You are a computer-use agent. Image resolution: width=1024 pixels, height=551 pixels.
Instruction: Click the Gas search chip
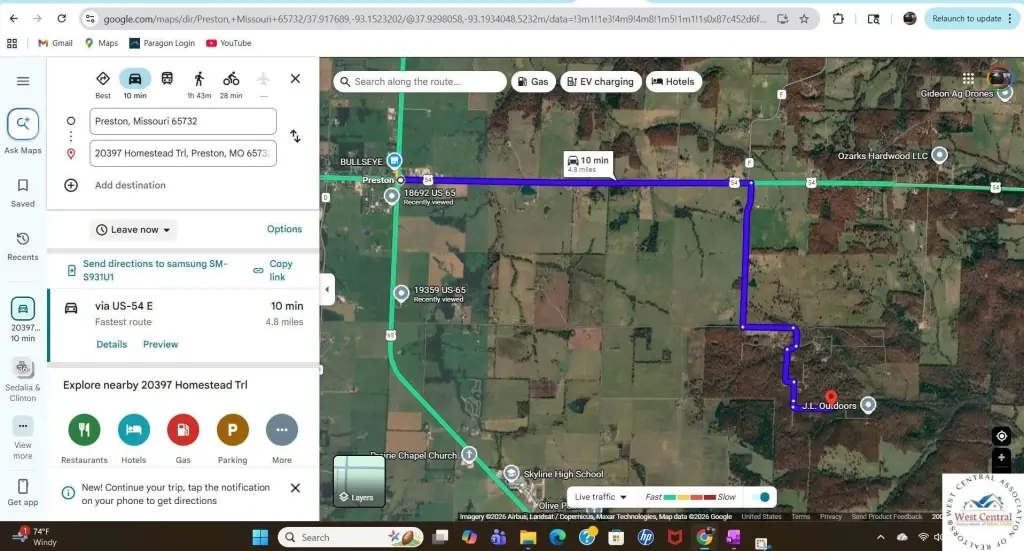pyautogui.click(x=533, y=82)
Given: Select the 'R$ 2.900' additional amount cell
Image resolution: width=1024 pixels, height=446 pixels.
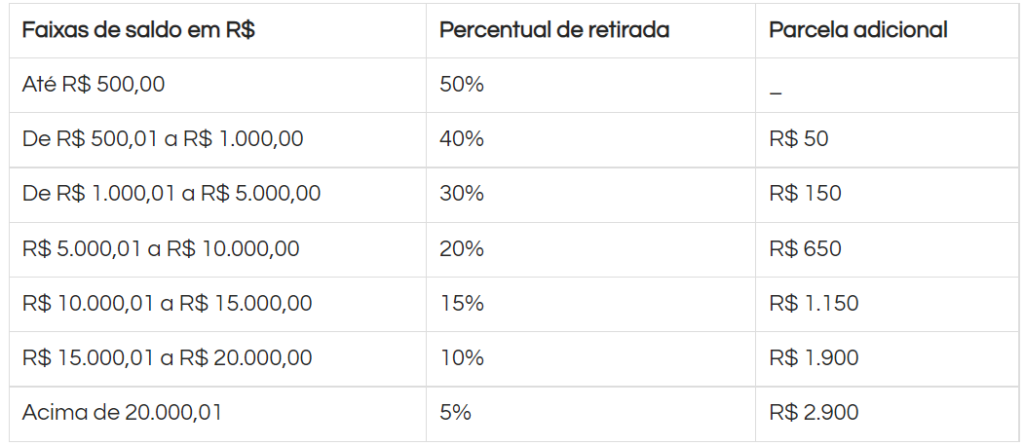Looking at the screenshot, I should [813, 412].
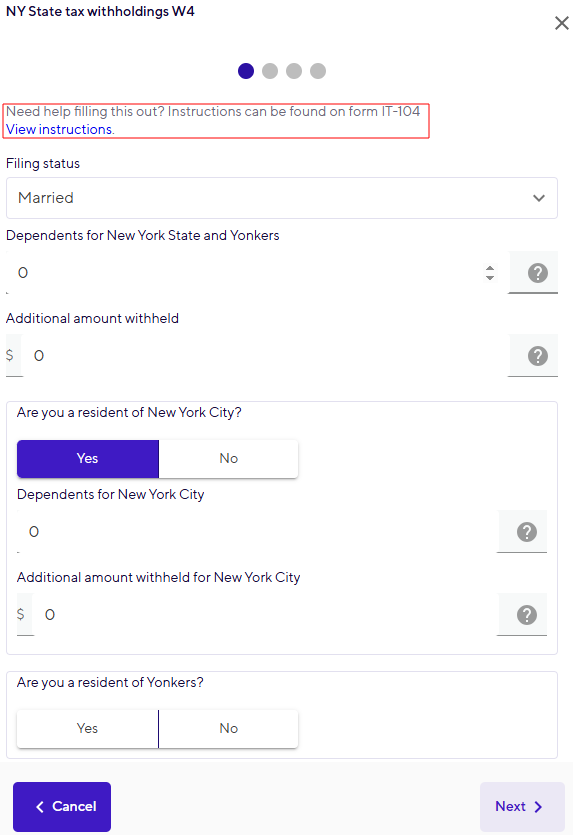Adjust dependents with the spinner arrows
The height and width of the screenshot is (835, 573).
(x=490, y=273)
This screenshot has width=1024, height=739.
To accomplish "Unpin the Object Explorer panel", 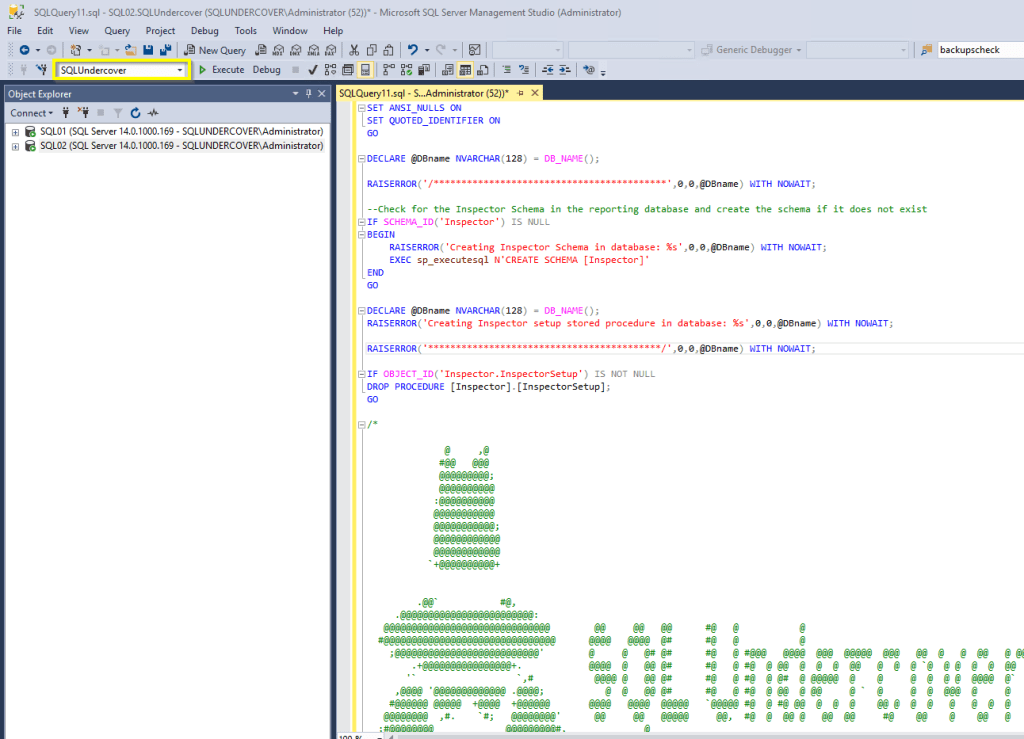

++++++

Transcribe every line of the records above word for word, omitting the pictures.

You are a computer-use agent. Image resolution: width=1024 pixels, height=551 pixels.
Instruction: Click the Gas search chip
pyautogui.click(x=533, y=82)
Given: Select the 'R$ 2.900' additional amount cell
Image resolution: width=1024 pixels, height=446 pixels.
Looking at the screenshot, I should [813, 412].
Adjust dependents with the spinner arrows
The height and width of the screenshot is (835, 573).
(x=490, y=273)
This screenshot has width=1024, height=739.
To accomplish "Unpin the Object Explorer panel", 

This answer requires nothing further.